WHAT THIS TASK INVOLVES => Please revise the items below so that every occurrence of "Where should I click to" is replaced with "Where do I click to", and leave everything else unchanged.

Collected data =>
——

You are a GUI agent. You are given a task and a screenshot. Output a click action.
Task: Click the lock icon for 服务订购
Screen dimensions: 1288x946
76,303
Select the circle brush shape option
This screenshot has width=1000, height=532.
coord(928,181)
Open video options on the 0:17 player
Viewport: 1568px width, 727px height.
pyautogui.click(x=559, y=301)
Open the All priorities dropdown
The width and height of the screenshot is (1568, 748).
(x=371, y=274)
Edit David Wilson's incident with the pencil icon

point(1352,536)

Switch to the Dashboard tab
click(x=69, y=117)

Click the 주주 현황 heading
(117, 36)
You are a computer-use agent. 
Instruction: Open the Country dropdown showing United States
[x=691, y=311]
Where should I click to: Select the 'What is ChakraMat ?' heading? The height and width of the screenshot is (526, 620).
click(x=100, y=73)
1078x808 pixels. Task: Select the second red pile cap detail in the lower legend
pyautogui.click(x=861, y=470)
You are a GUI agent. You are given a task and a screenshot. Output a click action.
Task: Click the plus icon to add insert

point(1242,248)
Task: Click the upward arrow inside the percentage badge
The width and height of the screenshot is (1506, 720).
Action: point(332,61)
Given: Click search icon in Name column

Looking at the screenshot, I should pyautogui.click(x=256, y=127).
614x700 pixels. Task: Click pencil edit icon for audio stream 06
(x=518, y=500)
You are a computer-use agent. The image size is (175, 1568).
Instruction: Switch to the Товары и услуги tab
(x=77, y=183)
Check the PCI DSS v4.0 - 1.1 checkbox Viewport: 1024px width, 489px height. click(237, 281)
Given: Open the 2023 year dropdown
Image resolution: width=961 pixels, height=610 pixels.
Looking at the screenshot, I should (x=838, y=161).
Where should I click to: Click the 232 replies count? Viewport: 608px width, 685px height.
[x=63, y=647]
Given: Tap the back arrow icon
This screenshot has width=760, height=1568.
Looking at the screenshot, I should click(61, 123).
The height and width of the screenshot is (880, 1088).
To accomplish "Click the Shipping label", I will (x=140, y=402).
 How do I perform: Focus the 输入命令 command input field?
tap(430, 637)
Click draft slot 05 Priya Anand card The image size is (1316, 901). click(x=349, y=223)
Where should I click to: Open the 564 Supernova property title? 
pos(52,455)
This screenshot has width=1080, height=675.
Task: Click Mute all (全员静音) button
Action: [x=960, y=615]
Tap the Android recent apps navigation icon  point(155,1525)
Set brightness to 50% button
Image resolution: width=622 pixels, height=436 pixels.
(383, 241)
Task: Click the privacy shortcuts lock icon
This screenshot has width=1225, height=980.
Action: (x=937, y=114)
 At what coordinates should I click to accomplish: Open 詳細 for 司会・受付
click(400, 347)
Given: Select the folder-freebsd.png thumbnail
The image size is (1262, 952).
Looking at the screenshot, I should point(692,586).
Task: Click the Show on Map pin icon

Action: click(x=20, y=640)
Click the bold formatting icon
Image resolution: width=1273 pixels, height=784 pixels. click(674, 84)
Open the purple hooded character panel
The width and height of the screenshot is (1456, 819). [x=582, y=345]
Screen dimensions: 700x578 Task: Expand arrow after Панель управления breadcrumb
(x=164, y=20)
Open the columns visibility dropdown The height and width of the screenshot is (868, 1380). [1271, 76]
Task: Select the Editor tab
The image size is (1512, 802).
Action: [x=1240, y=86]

——

ANSWER TO THE PROBLEM =>
You are a GUI agent. You are given a task and a screenshot. Output a click action.
Task: Click the lock icon for 服务订购
Screen dimensions: 1288x946
76,303
Select the circle brush shape option
This screenshot has width=1000, height=532.
coord(928,181)
Open video options on the 0:17 player
Viewport: 1568px width, 727px height.
pyautogui.click(x=559, y=301)
Open the All priorities dropdown
The width and height of the screenshot is (1568, 748).
(x=371, y=274)
Edit David Wilson's incident with the pencil icon

point(1352,536)

Switch to the Dashboard tab
click(x=69, y=117)

Click the 주주 현황 heading
(117, 36)
You are a computer-use agent. 
Instruction: Open the Country dropdown showing United States
[x=691, y=311]
Where do I click to: Select the 'What is ChakraMat ?' heading? The height and width of the screenshot is (526, 620).
click(x=100, y=73)
1078x808 pixels. Task: Select the second red pile cap detail in the lower legend
pyautogui.click(x=861, y=470)
You are a GUI agent. You are given a task and a screenshot. Output a click action.
Task: Click the plus icon to add insert

point(1242,248)
Task: Click the upward arrow inside the percentage badge
The width and height of the screenshot is (1506, 720).
Action: point(332,61)
Given: Click search icon in Name column

Looking at the screenshot, I should pyautogui.click(x=256, y=127).
614x700 pixels. Task: Click pencil edit icon for audio stream 06
(x=518, y=500)
You are a computer-use agent. The image size is (175, 1568).
Instruction: Switch to the Товары и услуги tab
(x=77, y=183)
Check the PCI DSS v4.0 - 1.1 checkbox Viewport: 1024px width, 489px height. click(237, 281)
Given: Open the 2023 year dropdown
Image resolution: width=961 pixels, height=610 pixels.
Looking at the screenshot, I should (x=838, y=161).
Where do I click to: Click the 232 replies count? Viewport: 608px width, 685px height.
[x=63, y=647]
Given: Tap the back arrow icon
This screenshot has width=760, height=1568.
Looking at the screenshot, I should click(61, 123).
The height and width of the screenshot is (880, 1088).
To accomplish "Click the Shipping label", I will (x=140, y=402).
 How do I perform: Focus the 输入命令 command input field?
tap(430, 637)
Click draft slot 05 Priya Anand card The image size is (1316, 901). click(x=349, y=223)
Where do I click to: Open the 564 Supernova property title? 
pos(52,455)
This screenshot has width=1080, height=675.
Task: Click Mute all (全员静音) button
Action: [x=960, y=615]
Tap the Android recent apps navigation icon  point(155,1525)
Set brightness to 50% button
Image resolution: width=622 pixels, height=436 pixels.
(383, 241)
Task: Click the privacy shortcuts lock icon
This screenshot has width=1225, height=980.
Action: (x=937, y=114)
 At what coordinates should I click to accomplish: Open 詳細 for 司会・受付
click(400, 347)
Given: Select the folder-freebsd.png thumbnail
The image size is (1262, 952).
Looking at the screenshot, I should point(692,586).
Task: Click the Show on Map pin icon

Action: click(x=20, y=640)
Click the bold formatting icon
Image resolution: width=1273 pixels, height=784 pixels. click(674, 84)
Open the purple hooded character panel
The width and height of the screenshot is (1456, 819). [x=582, y=345]
Screen dimensions: 700x578 Task: Expand arrow after Панель управления breadcrumb
(x=164, y=20)
Open the columns visibility dropdown The height and width of the screenshot is (868, 1380). [1271, 76]
Task: Select the Editor tab
The image size is (1512, 802).
Action: [x=1240, y=86]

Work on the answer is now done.